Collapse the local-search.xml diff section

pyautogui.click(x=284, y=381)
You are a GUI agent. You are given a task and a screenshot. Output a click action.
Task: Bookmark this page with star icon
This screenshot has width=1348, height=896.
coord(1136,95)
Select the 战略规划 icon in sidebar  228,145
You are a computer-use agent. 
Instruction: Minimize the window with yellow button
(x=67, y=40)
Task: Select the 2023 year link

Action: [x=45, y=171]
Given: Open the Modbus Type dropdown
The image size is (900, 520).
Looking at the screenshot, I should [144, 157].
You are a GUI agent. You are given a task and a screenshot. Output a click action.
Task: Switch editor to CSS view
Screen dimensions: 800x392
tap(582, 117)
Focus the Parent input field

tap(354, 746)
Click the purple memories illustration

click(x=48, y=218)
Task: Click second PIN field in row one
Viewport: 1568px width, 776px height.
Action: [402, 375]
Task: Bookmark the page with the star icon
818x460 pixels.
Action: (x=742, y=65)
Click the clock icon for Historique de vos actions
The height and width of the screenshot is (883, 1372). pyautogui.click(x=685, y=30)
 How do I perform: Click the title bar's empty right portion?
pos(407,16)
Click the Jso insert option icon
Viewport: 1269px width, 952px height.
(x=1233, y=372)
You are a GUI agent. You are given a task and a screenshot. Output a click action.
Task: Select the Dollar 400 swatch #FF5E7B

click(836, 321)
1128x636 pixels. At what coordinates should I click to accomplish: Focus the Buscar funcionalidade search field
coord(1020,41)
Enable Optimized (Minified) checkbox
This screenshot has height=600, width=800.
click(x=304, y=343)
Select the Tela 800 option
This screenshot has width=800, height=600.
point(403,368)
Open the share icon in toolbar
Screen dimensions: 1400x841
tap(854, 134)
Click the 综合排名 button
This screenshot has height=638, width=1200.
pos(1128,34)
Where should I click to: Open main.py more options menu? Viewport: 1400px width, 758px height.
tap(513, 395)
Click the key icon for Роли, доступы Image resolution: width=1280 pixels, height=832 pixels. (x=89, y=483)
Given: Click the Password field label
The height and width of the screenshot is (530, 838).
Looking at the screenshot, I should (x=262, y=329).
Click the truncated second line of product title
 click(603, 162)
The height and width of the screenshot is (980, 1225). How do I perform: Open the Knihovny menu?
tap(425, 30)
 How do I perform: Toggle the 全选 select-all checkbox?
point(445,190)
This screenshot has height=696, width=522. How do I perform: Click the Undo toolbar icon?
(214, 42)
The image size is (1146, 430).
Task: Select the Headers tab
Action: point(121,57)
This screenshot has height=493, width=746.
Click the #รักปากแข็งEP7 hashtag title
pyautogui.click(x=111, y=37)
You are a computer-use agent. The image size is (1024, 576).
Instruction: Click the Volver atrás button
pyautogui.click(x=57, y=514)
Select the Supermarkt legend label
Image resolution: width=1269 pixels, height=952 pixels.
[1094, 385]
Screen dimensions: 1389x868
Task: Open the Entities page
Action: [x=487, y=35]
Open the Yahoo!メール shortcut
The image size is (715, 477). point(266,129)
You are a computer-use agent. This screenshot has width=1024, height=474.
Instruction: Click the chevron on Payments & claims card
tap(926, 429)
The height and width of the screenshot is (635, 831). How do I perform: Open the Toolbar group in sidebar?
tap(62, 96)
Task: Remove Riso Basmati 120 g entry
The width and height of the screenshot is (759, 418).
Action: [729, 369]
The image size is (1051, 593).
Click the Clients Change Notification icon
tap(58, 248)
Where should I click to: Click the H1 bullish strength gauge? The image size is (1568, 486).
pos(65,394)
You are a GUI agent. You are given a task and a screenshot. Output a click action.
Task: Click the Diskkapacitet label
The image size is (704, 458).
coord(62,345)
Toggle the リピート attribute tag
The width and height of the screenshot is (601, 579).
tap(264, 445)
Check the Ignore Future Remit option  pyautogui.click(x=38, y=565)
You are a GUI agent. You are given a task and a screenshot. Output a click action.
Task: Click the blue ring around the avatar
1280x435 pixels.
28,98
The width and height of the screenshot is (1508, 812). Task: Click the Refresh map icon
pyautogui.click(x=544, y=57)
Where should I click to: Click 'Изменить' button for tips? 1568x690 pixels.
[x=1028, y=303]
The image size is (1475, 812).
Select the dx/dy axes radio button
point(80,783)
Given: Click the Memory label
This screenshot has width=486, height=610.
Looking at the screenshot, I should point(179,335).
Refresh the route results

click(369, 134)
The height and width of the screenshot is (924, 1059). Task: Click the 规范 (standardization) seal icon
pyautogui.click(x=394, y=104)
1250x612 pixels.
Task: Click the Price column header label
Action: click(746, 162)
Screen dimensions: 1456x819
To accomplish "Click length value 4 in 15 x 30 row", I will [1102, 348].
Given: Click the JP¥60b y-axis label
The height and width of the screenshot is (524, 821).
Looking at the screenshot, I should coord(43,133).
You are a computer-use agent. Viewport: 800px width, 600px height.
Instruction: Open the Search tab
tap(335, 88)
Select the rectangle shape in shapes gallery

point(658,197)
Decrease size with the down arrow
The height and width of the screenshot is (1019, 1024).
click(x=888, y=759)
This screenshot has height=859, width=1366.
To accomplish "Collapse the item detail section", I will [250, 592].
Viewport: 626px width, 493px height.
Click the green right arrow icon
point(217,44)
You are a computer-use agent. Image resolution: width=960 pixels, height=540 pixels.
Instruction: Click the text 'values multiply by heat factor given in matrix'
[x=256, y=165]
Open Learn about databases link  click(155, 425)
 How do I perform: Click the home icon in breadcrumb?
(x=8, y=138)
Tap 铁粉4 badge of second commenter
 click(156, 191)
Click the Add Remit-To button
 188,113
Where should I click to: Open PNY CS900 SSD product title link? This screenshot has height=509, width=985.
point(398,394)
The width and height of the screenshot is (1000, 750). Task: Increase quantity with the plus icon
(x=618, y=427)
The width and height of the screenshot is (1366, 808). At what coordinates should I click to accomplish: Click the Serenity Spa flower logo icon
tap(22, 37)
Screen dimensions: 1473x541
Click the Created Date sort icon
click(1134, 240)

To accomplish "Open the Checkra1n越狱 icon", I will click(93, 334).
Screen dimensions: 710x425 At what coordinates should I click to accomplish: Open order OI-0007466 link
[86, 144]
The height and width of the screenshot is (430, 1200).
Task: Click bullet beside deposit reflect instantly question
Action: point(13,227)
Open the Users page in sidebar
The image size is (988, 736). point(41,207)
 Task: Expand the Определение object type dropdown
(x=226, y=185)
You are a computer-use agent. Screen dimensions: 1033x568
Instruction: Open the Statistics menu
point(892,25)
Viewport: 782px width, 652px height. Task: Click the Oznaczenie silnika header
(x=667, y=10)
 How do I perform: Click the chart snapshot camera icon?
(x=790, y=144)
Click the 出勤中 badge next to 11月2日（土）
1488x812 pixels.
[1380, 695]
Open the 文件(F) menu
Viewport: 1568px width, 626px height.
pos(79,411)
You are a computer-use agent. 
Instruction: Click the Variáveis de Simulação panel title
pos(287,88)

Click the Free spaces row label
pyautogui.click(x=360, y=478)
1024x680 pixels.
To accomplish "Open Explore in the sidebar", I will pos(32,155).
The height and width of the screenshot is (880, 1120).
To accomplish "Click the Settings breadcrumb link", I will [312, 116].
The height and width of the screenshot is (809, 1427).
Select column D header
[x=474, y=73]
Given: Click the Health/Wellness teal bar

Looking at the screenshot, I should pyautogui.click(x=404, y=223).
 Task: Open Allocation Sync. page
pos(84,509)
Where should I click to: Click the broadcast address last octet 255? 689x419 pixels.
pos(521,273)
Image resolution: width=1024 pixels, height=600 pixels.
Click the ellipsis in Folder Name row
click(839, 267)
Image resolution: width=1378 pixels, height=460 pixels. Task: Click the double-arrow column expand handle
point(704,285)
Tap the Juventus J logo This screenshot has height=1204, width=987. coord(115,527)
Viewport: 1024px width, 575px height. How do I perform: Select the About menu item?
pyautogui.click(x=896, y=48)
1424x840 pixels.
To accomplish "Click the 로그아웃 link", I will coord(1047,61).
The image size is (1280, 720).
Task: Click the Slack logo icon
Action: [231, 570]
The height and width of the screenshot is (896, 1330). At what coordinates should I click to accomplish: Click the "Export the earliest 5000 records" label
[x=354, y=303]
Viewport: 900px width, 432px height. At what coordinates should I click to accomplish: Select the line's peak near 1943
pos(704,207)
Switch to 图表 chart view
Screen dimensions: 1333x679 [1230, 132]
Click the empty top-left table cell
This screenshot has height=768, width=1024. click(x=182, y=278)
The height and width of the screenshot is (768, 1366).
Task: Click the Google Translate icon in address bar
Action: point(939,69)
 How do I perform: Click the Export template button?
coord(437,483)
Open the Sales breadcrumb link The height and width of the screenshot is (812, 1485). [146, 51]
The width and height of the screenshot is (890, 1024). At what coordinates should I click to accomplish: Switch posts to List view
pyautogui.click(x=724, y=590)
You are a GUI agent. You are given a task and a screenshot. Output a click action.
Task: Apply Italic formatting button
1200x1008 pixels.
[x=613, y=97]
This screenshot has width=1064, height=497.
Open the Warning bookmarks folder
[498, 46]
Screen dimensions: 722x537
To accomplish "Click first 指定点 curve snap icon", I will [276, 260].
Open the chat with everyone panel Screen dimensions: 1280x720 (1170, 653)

DIRECTIONS FOR THIS TASK: Duplicate the records from the line containing "1128x636 pixels. At" through the line containing "point(445,190)", both included.

EXPECTED ANSWER:
1128x636 pixels. At what coordinates should I click to accomplish: Focus the Buscar funcionalidade search field
coord(1020,41)
Enable Optimized (Minified) checkbox
This screenshot has height=600, width=800.
click(x=304, y=343)
Select the Tela 800 option
This screenshot has width=800, height=600.
point(403,368)
Open the share icon in toolbar
Screen dimensions: 1400x841
tap(854, 134)
Click the 综合排名 button
This screenshot has height=638, width=1200.
pos(1128,34)
Where should I click to: Open main.py more options menu? Viewport: 1400px width, 758px height.
tap(513, 395)
Click the key icon for Роли, доступы Image resolution: width=1280 pixels, height=832 pixels. (x=89, y=483)
Given: Click the Password field label
The height and width of the screenshot is (530, 838).
Looking at the screenshot, I should (x=262, y=329).
Click the truncated second line of product title
 click(603, 162)
The height and width of the screenshot is (980, 1225). How do I perform: Open the Knihovny menu?
tap(425, 30)
 How do I perform: Toggle the 全选 select-all checkbox?
point(445,190)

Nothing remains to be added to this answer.